---------- Given passage ----------

Sunday, June 13, 2021

INTRODUCTION TO TEXTUAL CRITICISM

When one hears the word “criticism” applied to the Bible, the immediate response is to think that it refers to being critical of the Bible and its truths. And that definition is sometimes appropriate, especially when it refers to so-called “Higher Criticism” such as Source Criticism and Form Criticism mainly practiced by more liberal Bible scholars. However, there is another type of Bible criticism called, for some reason, “Lower Criticism,” and that refers to Textual Criticism.

It should first be pointed out that if (a) all the manuscripts (hand-written copies) of the Bible were in total agreement with one another or (b) we possessed the original manuscripts of Moses or Paul, for example, there would be no need for Textual Criticism at all. Unfortunately, neither is the case. Therefore, even the translators of the King James Version had to employ the findings of textual criticism to determine which Hebrew and Greek manuscripts were the most reliable before even beginning to translate them into English. And modern translators do the same today.

The goal of textual critics is to restore the autograph (the wording of the original writing by the author) by examining the various hand-written copies (called witnesses or manuscripts) available. But before demonstrating how they go about doing this, Try taking this simple open-book test. As you look at these passages, pay special attention to any footnotes in your Bible associated with these passages (Hopefully, you are using an edition of the Bible that contains some sort of notes in it).

Quiz

1. How does the Lord's Prayer end?

2. Which Gospel contains the story of Jesus and the woman caught in adultery?

3. How many years did Saul reign according to I Samuel 13:1?

4. What does Matthew 17:21 say about fasting?

5. Were Paul and his co-workers (a) like babes or (b) gentle when they visited the Thessalonians? (I Thessalonians 2:7)

Physical aspects of ancient books

Papyrus scrolls were written on with a reed pen and seldom exceeded 35 feet long. Luke and Acts would have each taken about 31-32 feet (about 20 sheets stitched together). In the early 2nd century the codex (standard book) form was adopted and greatly popularized by the church. Vellum (scraped animal hide) was a more expensive medium utilized from the 3rd century and written on with quill pens. All copies of the Bible were made by hand (manuscripts) up to the time of the printing press. The first complete Bible, in Latin, wasn't published until 1456.

Inherent Problems in Copying

No spaces between words

No punctuation

No upper and lower case letters

No vowels (in Hebrew)

Words at the ends of columns were often run into the next column

Although OT scribes were carefully taught their trade, the copying of NT documents was largely carried out by non-trained people who may not have taken the same care.

Examples:

A. I Chronicles 25:4b can be completely re-translated as a series of psalm titles if one divides the words at different points and inserts different vowels into the original consonantal text: “Be gracious to me, Yahweh, be gracious to me; My God art thou; I have magnified and I will exalt my helper; and Sitting in adversity I said, give clear signs plentifully.”

---------- Extracted data ----------

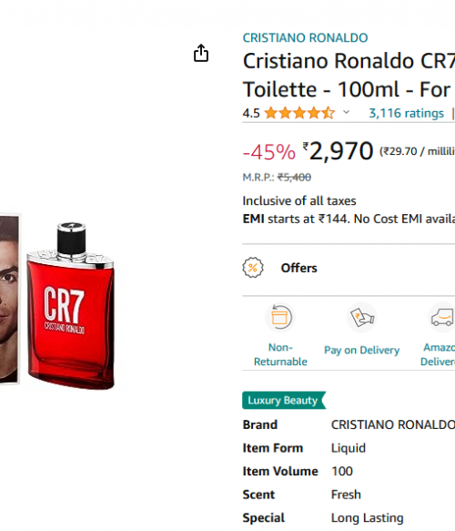Open the Offers percent badge icon
The height and width of the screenshot is (531, 455).
click(x=253, y=268)
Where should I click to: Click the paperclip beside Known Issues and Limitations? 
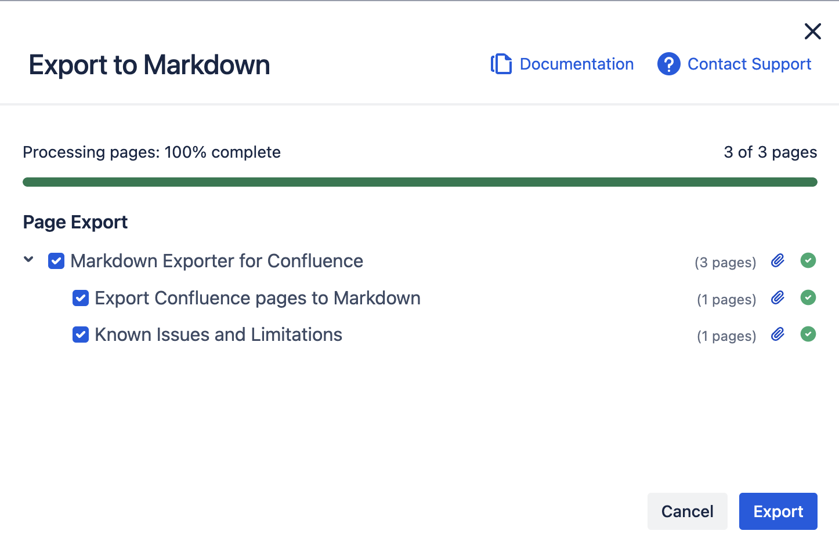(777, 334)
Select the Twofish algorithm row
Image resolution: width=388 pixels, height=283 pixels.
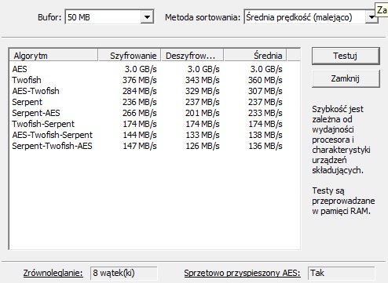click(148, 80)

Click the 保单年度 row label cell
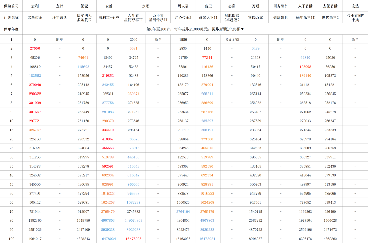click(11, 29)
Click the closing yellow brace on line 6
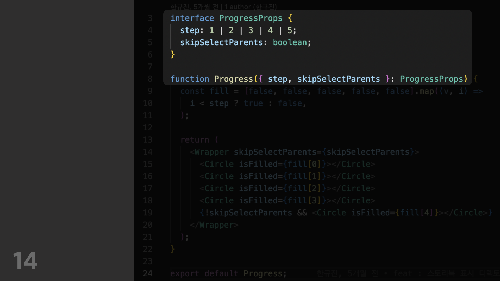Viewport: 500px width, 281px height. pyautogui.click(x=172, y=54)
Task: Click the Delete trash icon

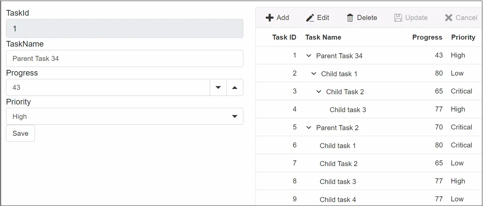Action: 350,17

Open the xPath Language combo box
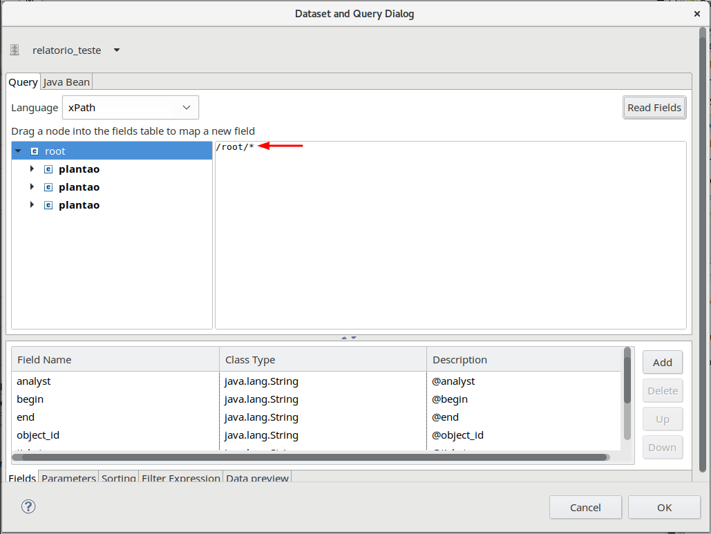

----------

● Instructions:
1. Quote the passage on textual criticism from "The goal of" to "(I Thessalonians 2:7)".
2. Extend the introduction to textual criticism, picking up right after its last sentence.

● Answer set:
1.
The goal of textual critics is to restore the autograph (the wording of the original writing by the author) by examining the various hand-written copies (called witnesses or manuscripts) available. But before demonstrating how they go about doing this, Try taking this simple open-book test. As you look at these passages, pay special attention to any footnotes in your Bible associated with these passages (Hopefully, you are using an edition of the Bible that contains some sort of notes in it).

Quiz

1. How does the Lord's Prayer end?

2. Which Gospel contains the story of Jesus and the woman caught in adultery?

3. How many years did Saul reign according to I Samuel 13:1?

4. What does Matthew 17:21 say about fasting?

5. Were Paul and his co-workers (a) like babes or (b) gentle when they visited the Thessalonians? (I Thessalonians 2:7)

2.
A simple example of this principle is seen in the string of letters GDSLV. Does it mean God's slave, good slave, God's love, or God is love? It entirely depends on how one divides up the letters into individual words and which vowels one inserts into the text.

B. “Spirit” in James 4:5 may refer to the Holy Spirit or one's spirit depending on whether the S is capitalized.

C. John 3:16 may be a statement by Jesus or by John depending on where one places the closing quotation mark.

Types of Errors in Copying

A. Accidental Errors

1. Mistaking one letter for another. I Timothy 3:16 reads either “who” (os) or God (theos), commonly abbreviated by using only the first letter (theta, which looks like an “o” with a line through it) and last letter, sigma, with a line over it.

2. Haplography (omitting a letter or word) or Dittography (repeating a letter or word). See Question 5 above: I Thessalonians 2:7 may read “...n epioi” or “...n nepioi” depending on which of these two errors has been made.

In I Samuel 13:1, some of the numbers have been accidentally omitted early in the copying process. Since they are numbers rather than words, it is almost impossible to restore the original with any certainty. (Question 3)

RSV has “he was...years old when / he reigned...and two years.”

TEV leaves out the whole verse.

NIV says he was 30 years old (based on a few late Greek manuscripts) and reigned 42 years (The “4” was added to bring it into rough agreement with Acts 13:21, which has 40 years).


3. The marginal note of a scribe has accidentally found its way into the text itself by a subsequent copyist. This is the possible way in which the doxology to Lord's Prayer got originally attached to Matthew 6:13 (Question 1).


B. Intentional Errors (These are much fewer in number)

1. Attempted “improvement” in grammar or style of the author


2. Harmonization with parallel passages. Example is Mark 14:24 where some manuscripts add “new” before “covenant” to agree with the other Gospels.

3. Doctrinal reasons. Later manuscripts add “and fasting” to the end of Matthew 17:21, probably because of the importance of that practice in the early church (Question 4). One late mss. of I John 5 has the following phrase added between verses 7 and 8: “For there are three that bear record in heaven, the Father, the Word, and the Holy Ghost; and these three are one.” This phrase is found in the KJV but in no recent translations. However, Mormons go to great pains to point it out as one of “many” examples where the Roman Catholic Church has tampered with the original text to the point that we cannot trust it at all.

NT Textual Sources

Western Text (earliest example is the Chester Beatty Papyri dating from 200 AD): This textual tradition tends to paraphrase on occasion and to have additions. The Book of Acts, for example is 10% longer in the Western Text.

Alexandrian Text (earliest mss. dating from 350 AD): This is the so-called “neutral” text. It is brief and not polished in style. Early examples include the Vaticanus and Sinaiticus documents, the earliest complete or almost complete NT manuscripts that we possess.

Caesarean Text arose in Egypt, came to Caesarea and then on to Jerusalem. It is a mixture of the Western and Alexandrian textual traditions.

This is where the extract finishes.